Re: [MPTCP] Next steps discussion

* Re: [MPTCP] Next steps discussion
@ 2018-02-28 23:08 Christoph Paasch
  0 siblings, 0 replies; 15+ messages in thread
From: Christoph Paasch @ 2018-02-28 23:08 UTC (permalink / raw)
  To: mptcp

[-- Attachment #1: Type: text/plain, Size: 7931 bytes --]

On 27/02/18 - 10:50:38, Mat Martineau wrote:
> 
> Hi Christoph,
> 
> On Mon, 26 Feb 2018, Christoph Paasch wrote:
> 
> > Hello,
> > 
> > as for next steps after the submission of the TCP-option framework to netdev
> > and DaveM's feedback on it.
> > 
> > Even if the submission got rejected, I think we still have a very useful set
> > of patches here.
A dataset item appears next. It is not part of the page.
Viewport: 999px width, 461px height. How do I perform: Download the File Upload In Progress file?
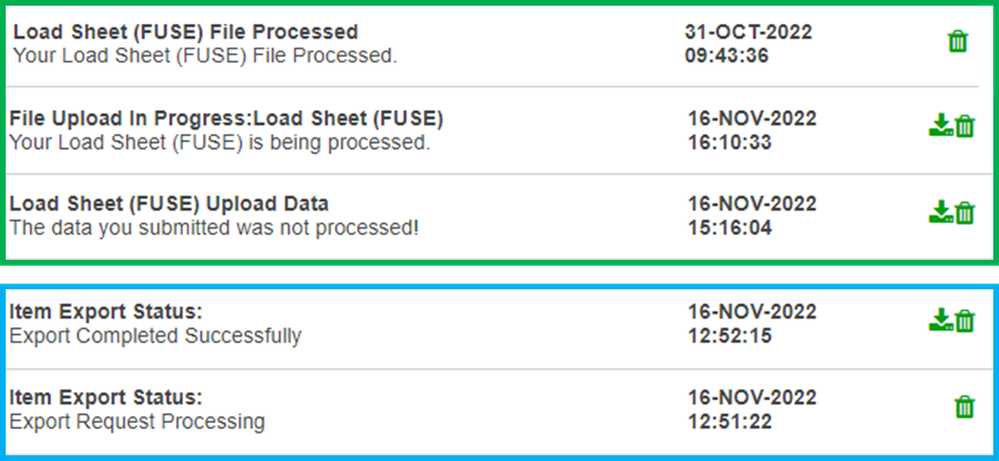(x=939, y=127)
The need for a framework might pop up again in the future,
> > and so these patches could come in handy.
> > Mat, maybe you can put our latest submission on your kernel.org-git repo
> > just so that we don't lose track of these patches?
> 
> Done: https://git.kernel.org/pub/scm/linux/kernel/git/martineau/linux.git/log/?h=md5

Thanks!

> > I can also create a github repo if you prefer that.
> > 
> > 
> > As for DaveM's feedback, the main takeaway - as Mat already noted on his other
> > mail - is that fast-path performance he the highest priority. Branching and
> > indirect function calls are hardly accepted there.
> > 
> > 
> > So, in that spirit I think we need to work towards reducing MPTCP's
> > intrusiveness to the TCP stack.
> > 
> > * Stop taking meta-lock when receiving subflow data (all the changes where
> >  we check for mptcp(tp) and then do bh_lock_sock(meta_sk)).
> >  The reason we do this in today's implementation is because it allows to
> >  access the meta data-structure at any point. If we stop taking the
> >  meta-lock a few things need to change:
> >  1. Do lockless accesses for selected fields (e.g., for the DATA_ACK).
> >  2. Group the more intrusive accesses to few select points in the TCP-stack
> >     where we then take the meta-lock (e.g., when receiving data).
> >     (this would be equivalent as if the TCP-option framework would be there
> >     - thus we need to move code to these or similar points in the stack)
> >  3. Sometimes schedule work-queues when we need to avoid deadlocks due to
> >     lock-ordering issues (e.g., when we can't take the meta-lock because
> >     it's already held by another thread).
> > 
> >  I think, the way to approach this here, is by working iteratively and start
> >  moving code in such a way that accesses to the meta-socket are grouped
> >  together.
> > 
> >  Also, we have a few callbacks that we added (cfr., struct tcp_sock_ops).
> >  We added them to avoid duplicating the code. Let's review those and see if
> >  we can get rid of them. (as an example: .send_fin could be removed as it is only
> >  called from tcp_shutdown, called from the .shutdown callback in tcp_prot -
> >  thus if we expose a separate MPTCP socket-type with its own struct proto,
> >  we can get rid of the .send_fin callback)
> > 
> 
> I think a separate MPTCP socket type will be important for upstream
> acceptance. My team has been working on some code with this separate socket
> type that we can share.

Great! I would love to move MPTCP to a separate socket-type.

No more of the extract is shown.